- [DOCUMENT EXCERPT]
On May 17, 2023, NYSERDA’s Real Time Energy Management Program and Multifamily Program, in partnership with Building Energy Exchange, hosted an industry showcase of Grid-Interactive Efficient Buildings, highlighting solutions for demand flexibility that leverage smart technology coupled with deep energy retrofits to reduce operating costs, meet climate objectives, and increase grid stability.
The Problem
Typical buildings are not responsive to occupancy or grid conditions. The COVID-19 pandemic reinforced this fact in late April of 2020: building occupancy in many of New York’s commercial offices dropped by about 95%, while energy use only dropped by 20-30% across the same sites. This widely cited statistic renewed attention to the enduring disconnect between how buildings use energy, and how they are occupied.
This problem is further exacerbated since all electricity is not created equal. Periods of high demand drive more expensive and carbon-intensive electricity, while periods of low demand offer cleaner electricity at lower costs. While some building operators are equipped to react to these shifting conditions, few have the necessary controls and sophisticated analytics to forecast these conditions and automate load shedding or shifting to optimize energy consumption.
Panelist David Klatt, Chief Operating Officer of Logical Buildings, provided an apt analogy: “Imagine you showed up in a world where zero cars had a speedometer. You were driving, you had no idea how fast you were going, you don’t know how much fuel you have left in the tank. But if you’ve been commuting for a long time, you can pretty much feel it out, and get by. Now imagine, with Local Law 97, it’s like a cop with a speed gun on every street.”
With the emergence of regulatory regimes focused on building-based carbon emissions, and as hybrid work becomes the new normal, portfolio owners are looking for a speedometer, adopting data-driven strategies, referred to as Real Time Energy Management (RTEM), to optimize building energy use for occupancy, emissions, and costs, while maintaining comfort.
The Solution: Grid-Interactive Efficient Buildings
Defined by the Department of Energy, Grid-Interactive Efficient Buildings (GEBs) take a data science-first approach, centered around RTEM, to turn buildings into grid-flexible assets. Panelist Cindy Zhu, who helped define GEBs at the U.S. Department of Energy, and now leads the development of Prescriptive Data’s Nantum building operating system, outlined three core components of a GEB: energy efficiency (e.g., reducing base load via improvements to building envelope, building systems, and operation and maintenance), connectivity (i.e., bringing together typically siloed building systems via controls, sensors, and data), and modularity (i.e., ability to load shed and shift based on grid signals or other variables). Increasingly, this data science-driven approach incorporates machine learning and artificial intelligence to provide predictive analytics to forecast loads and enhance decision-making. Using communications protocols like openADR2.0, these systems can communicate directly with utilities, enabling automated demand response capabilities.

- [WHAT TO DO] Transcribe the text on grid-interactive efficient buildings word for word, from "Panelist David Klatt, Chief" to "while maintaining comfort.".

- [INFORMATION GIVEN]
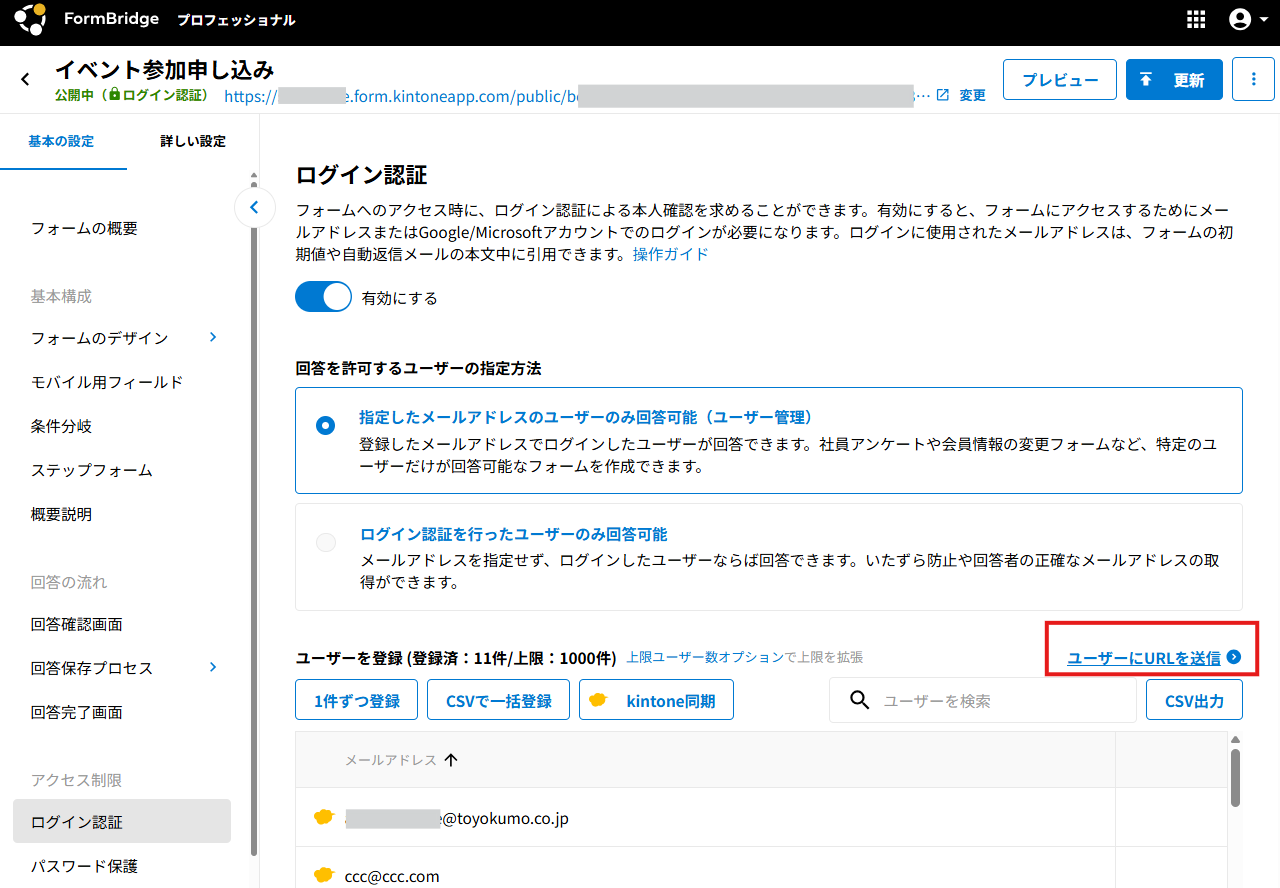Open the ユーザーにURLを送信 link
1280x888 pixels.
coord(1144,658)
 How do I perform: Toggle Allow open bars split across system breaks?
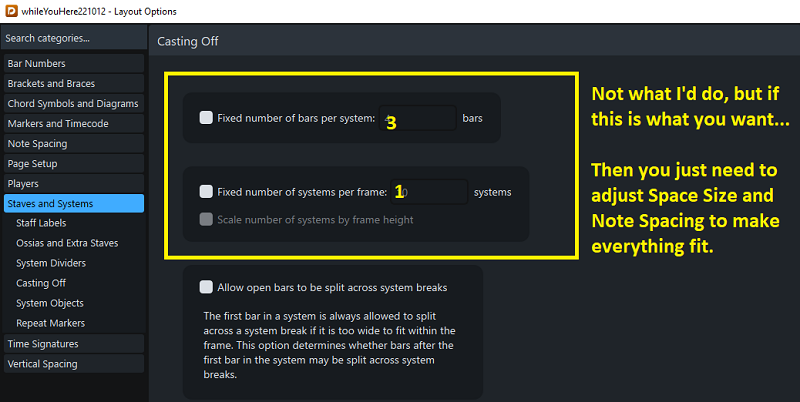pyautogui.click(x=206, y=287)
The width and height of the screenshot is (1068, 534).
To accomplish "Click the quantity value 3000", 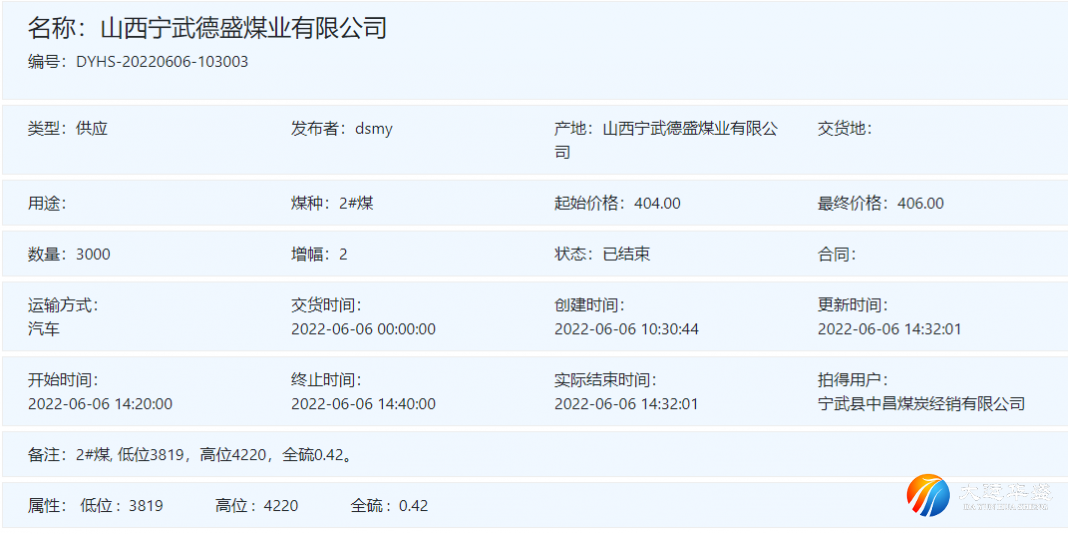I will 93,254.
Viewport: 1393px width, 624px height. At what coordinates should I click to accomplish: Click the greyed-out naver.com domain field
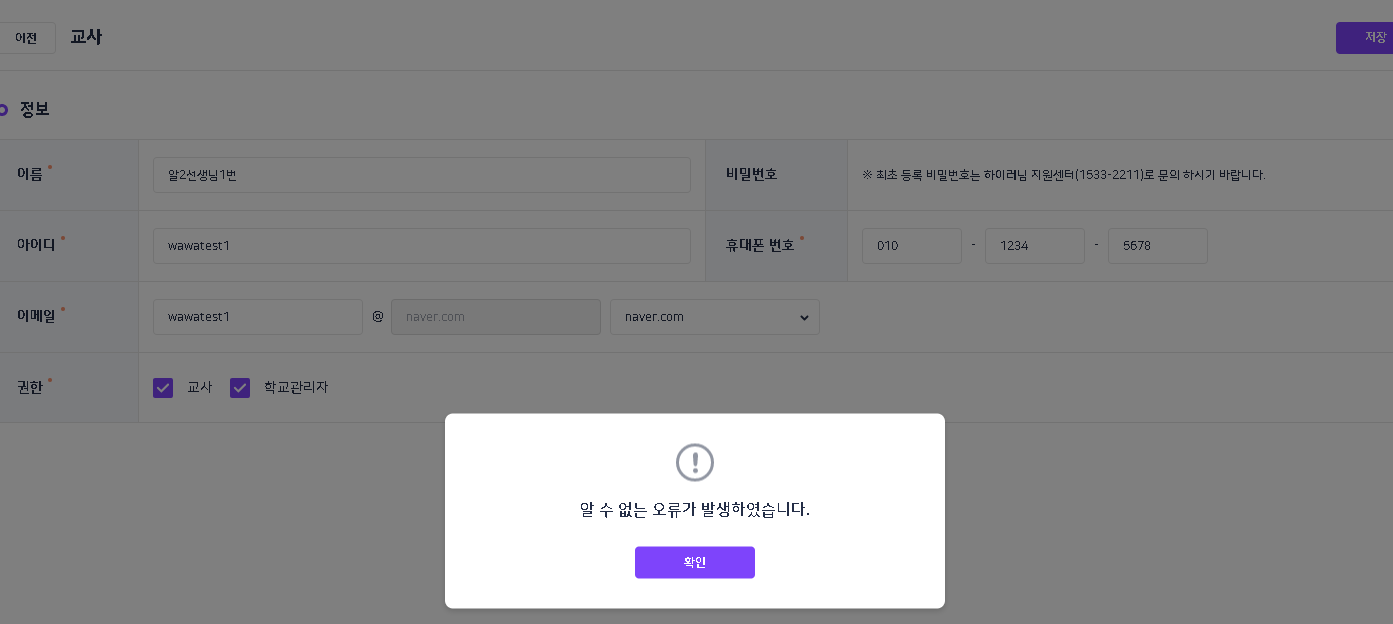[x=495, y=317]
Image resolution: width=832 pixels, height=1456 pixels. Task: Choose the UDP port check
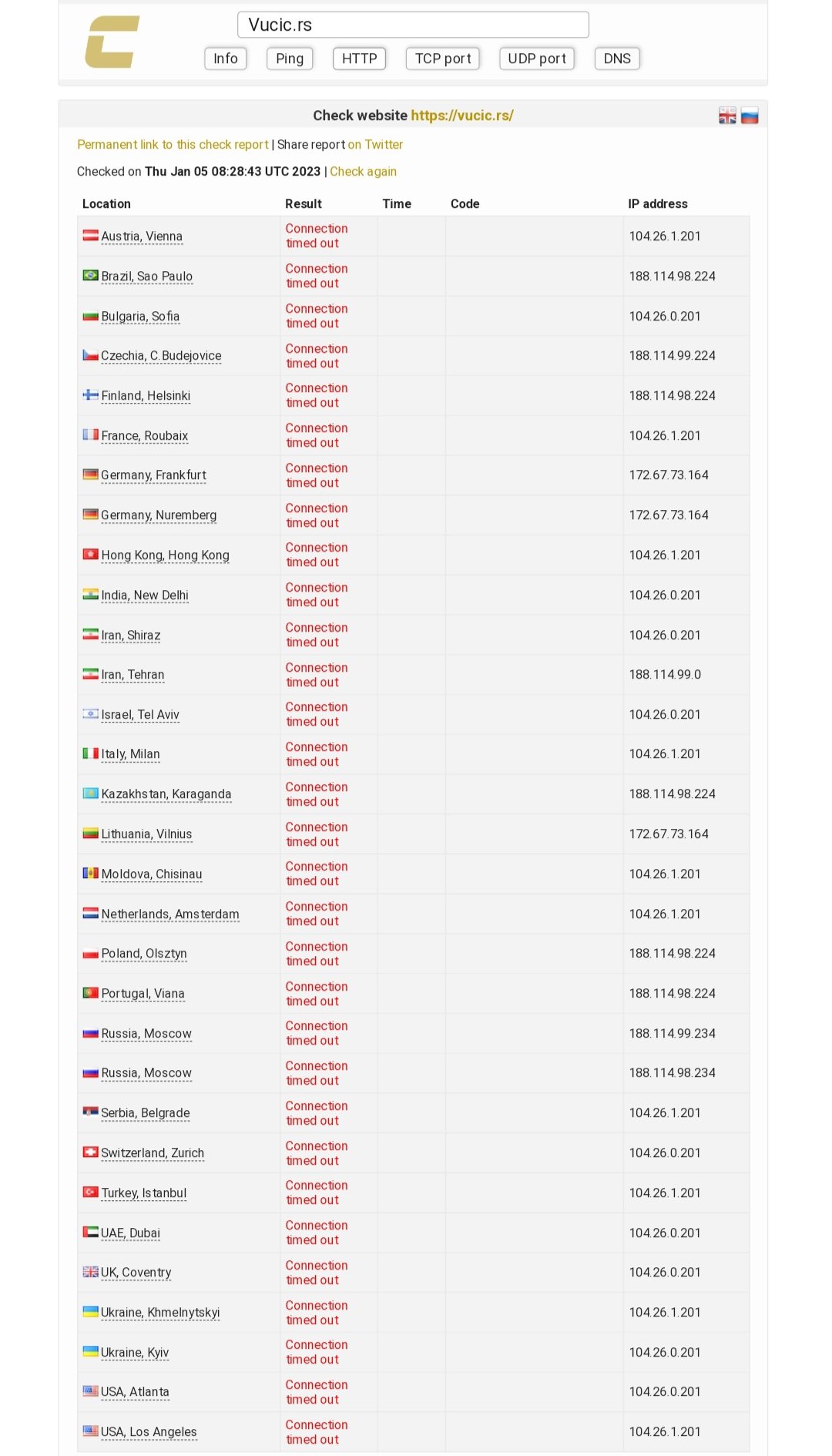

- [EXERCISE RESPONSE]
Panelist David Klatt, Chief Operating Officer of Logical Buildings, provided an apt analogy: “Imagine you showed up in a world where zero cars had a speedometer. You were driving, you had no idea how fast you were going, you don’t know how much fuel you have left in the tank. But if you’ve been commuting for a long time, you can pretty much feel it out, and get by. Now imagine, with Local Law 97, it’s like a cop with a speed gun on every street.”
With the emergence of regulatory regimes focused on building-based carbon emissions, and as hybrid work becomes the new normal, portfolio owners are looking for a speedometer, adopting data-driven strategies, referred to as Real Time Energy Management (RTEM), to optimize building energy use for occupancy, emissions, and costs, while maintaining comfort.